Goal of the exercise >>
Find the line containing "Graffiti (476, 1732)" in the entries below. Reproduce that line and each one after it to the end, exactly, with no other lines.

[Opening Information provided section]

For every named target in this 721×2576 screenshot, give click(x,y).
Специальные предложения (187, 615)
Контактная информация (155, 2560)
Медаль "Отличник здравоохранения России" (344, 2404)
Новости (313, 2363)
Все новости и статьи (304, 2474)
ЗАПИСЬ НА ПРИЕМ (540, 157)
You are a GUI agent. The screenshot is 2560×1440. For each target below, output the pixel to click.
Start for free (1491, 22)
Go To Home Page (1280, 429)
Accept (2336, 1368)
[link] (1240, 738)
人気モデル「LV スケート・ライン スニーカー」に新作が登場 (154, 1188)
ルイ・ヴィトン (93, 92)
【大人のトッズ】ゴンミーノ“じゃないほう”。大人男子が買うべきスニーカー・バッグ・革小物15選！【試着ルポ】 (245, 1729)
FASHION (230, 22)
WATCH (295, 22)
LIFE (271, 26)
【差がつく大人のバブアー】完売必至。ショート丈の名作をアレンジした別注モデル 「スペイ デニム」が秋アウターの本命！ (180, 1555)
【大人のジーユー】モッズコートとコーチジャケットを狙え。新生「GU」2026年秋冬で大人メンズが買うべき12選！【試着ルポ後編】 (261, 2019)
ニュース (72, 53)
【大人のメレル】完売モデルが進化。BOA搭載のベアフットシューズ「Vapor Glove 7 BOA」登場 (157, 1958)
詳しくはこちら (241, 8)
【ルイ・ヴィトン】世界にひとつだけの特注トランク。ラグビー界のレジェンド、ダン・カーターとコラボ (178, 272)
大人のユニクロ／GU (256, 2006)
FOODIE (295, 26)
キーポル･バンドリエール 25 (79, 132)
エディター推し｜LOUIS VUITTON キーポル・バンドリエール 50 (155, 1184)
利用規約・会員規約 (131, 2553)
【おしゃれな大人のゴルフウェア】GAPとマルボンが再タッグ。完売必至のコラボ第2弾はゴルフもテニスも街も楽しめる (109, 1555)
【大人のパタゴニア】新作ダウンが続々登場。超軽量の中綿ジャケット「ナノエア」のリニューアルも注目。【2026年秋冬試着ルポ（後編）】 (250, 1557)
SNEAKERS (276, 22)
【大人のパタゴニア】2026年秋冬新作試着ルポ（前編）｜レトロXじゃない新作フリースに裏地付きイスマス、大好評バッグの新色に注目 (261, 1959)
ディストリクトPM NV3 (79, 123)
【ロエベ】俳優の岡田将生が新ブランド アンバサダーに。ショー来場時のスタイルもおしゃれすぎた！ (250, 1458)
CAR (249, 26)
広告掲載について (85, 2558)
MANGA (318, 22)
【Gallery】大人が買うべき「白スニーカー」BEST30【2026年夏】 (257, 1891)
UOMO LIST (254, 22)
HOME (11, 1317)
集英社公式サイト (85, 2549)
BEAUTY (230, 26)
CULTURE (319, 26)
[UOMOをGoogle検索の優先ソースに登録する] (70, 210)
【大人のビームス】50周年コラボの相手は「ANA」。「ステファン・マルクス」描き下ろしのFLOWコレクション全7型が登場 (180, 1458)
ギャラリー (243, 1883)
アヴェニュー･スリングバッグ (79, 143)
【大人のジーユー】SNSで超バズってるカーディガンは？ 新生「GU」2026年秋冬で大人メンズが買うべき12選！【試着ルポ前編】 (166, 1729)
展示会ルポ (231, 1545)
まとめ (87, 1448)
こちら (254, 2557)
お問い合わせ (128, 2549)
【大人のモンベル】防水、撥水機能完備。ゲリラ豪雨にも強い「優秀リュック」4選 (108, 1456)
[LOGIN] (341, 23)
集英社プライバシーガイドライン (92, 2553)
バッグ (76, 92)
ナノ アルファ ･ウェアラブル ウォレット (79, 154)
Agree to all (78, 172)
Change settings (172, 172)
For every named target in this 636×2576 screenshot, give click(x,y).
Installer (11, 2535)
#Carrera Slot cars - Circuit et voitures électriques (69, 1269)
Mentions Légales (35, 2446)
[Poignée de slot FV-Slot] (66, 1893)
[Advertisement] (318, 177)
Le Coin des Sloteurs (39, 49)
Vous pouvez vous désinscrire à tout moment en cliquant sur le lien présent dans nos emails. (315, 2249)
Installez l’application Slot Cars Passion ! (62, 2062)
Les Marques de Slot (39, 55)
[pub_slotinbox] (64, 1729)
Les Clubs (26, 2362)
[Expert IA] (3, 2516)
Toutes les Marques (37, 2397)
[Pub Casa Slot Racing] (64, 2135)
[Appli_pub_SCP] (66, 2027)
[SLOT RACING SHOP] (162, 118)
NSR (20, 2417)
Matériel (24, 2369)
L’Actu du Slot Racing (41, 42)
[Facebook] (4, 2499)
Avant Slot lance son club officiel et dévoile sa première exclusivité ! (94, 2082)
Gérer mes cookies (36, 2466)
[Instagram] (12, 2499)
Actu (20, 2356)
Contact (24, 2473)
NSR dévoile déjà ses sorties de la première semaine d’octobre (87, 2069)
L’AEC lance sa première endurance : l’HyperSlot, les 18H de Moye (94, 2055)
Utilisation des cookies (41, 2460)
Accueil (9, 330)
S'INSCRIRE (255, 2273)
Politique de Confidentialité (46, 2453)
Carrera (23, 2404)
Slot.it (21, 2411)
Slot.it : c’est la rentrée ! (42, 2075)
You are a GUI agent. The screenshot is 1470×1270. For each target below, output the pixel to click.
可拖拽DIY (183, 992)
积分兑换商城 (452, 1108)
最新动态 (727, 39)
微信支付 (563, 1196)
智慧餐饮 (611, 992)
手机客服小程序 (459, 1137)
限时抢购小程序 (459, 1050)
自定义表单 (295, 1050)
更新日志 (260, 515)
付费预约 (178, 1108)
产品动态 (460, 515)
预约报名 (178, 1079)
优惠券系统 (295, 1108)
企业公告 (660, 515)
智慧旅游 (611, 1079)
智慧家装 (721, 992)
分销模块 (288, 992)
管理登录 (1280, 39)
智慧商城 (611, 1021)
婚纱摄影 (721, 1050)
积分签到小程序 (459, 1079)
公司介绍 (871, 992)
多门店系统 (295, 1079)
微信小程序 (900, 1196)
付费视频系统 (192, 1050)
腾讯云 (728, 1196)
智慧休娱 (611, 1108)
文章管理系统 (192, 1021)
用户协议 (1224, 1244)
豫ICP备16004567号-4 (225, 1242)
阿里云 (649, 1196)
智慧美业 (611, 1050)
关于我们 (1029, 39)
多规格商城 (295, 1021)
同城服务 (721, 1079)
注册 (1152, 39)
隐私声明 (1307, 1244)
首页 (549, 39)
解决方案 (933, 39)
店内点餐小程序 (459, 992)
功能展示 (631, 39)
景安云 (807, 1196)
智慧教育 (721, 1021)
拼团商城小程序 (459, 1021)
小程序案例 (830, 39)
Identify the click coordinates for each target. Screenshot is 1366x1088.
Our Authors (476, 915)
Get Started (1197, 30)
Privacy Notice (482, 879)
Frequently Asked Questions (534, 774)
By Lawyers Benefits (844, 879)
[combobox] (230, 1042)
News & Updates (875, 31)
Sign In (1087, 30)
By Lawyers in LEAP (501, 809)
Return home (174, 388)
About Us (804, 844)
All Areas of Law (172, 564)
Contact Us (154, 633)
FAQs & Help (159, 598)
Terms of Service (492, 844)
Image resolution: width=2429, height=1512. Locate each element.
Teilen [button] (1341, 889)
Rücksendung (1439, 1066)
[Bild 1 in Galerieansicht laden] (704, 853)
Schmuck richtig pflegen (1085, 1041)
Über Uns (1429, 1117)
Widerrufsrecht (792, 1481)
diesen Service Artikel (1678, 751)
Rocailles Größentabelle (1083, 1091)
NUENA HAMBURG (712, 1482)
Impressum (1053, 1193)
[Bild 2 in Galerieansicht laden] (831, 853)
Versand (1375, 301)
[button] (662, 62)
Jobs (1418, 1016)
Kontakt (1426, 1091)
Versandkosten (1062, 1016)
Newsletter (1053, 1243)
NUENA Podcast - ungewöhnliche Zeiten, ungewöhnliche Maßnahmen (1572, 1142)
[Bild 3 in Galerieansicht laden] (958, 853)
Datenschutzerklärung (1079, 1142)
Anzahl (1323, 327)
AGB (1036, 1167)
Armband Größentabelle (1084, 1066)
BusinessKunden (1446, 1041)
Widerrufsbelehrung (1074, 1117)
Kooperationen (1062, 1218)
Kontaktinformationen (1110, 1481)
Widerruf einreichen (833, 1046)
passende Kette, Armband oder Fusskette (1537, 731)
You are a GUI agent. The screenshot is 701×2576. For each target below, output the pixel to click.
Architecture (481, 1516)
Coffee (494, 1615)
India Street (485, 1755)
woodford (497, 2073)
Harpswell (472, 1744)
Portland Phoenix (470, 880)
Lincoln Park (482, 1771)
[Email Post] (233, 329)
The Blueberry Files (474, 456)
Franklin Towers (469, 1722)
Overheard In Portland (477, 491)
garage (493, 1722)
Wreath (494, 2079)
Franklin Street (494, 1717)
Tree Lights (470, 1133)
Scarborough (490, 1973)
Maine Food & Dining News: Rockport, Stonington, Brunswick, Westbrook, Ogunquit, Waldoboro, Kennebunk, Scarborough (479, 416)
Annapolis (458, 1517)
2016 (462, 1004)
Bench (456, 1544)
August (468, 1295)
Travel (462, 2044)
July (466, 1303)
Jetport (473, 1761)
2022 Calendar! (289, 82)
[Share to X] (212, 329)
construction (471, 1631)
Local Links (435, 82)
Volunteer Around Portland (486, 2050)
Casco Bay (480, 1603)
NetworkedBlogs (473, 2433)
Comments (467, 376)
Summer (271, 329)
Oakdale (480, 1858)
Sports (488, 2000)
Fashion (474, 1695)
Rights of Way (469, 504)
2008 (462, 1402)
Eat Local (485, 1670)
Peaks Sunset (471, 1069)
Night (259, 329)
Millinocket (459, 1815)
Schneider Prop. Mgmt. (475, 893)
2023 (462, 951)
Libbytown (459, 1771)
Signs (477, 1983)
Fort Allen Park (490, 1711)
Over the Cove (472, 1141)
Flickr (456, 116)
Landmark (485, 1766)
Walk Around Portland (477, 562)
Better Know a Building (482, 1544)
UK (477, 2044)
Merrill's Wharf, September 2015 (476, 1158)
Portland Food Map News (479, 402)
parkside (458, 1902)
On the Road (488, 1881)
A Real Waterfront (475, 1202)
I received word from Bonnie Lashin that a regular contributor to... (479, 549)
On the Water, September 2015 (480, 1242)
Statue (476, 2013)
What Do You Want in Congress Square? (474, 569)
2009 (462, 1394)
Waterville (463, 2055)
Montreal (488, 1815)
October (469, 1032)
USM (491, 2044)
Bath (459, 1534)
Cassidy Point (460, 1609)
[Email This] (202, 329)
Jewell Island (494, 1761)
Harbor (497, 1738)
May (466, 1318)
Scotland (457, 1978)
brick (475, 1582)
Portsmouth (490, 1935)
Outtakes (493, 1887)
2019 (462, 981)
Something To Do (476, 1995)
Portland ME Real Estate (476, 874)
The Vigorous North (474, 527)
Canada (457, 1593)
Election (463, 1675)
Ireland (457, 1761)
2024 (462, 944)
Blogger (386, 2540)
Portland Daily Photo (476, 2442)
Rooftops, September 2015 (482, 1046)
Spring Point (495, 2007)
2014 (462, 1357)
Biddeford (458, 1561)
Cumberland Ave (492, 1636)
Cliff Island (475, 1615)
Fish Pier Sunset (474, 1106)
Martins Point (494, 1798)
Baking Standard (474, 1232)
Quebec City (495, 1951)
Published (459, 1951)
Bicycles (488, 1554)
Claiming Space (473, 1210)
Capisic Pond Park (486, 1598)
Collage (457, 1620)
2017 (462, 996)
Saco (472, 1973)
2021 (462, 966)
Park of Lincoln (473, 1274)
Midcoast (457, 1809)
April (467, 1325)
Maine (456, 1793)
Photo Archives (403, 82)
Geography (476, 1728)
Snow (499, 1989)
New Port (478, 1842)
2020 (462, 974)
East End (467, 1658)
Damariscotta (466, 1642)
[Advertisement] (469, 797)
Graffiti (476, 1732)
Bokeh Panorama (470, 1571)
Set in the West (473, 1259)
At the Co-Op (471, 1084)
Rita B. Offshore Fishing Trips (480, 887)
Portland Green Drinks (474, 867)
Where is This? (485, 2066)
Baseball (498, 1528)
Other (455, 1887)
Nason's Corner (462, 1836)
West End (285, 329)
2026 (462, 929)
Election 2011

[Closing Information provided section]

Problem solution >>
Graffiti (476, 1732)
Bokeh Panorama (470, 1571)
Set in the West (473, 1259)
At the Co-Op (471, 1084)
Rita B. Offshore Fishing Trips (480, 887)
Portland Green Drinks (474, 867)
Where is This? (485, 2066)
Baseball (498, 1528)
Other (455, 1887)
Nason's Corner (462, 1836)
West End (285, 329)
2026 (462, 929)
Election 2011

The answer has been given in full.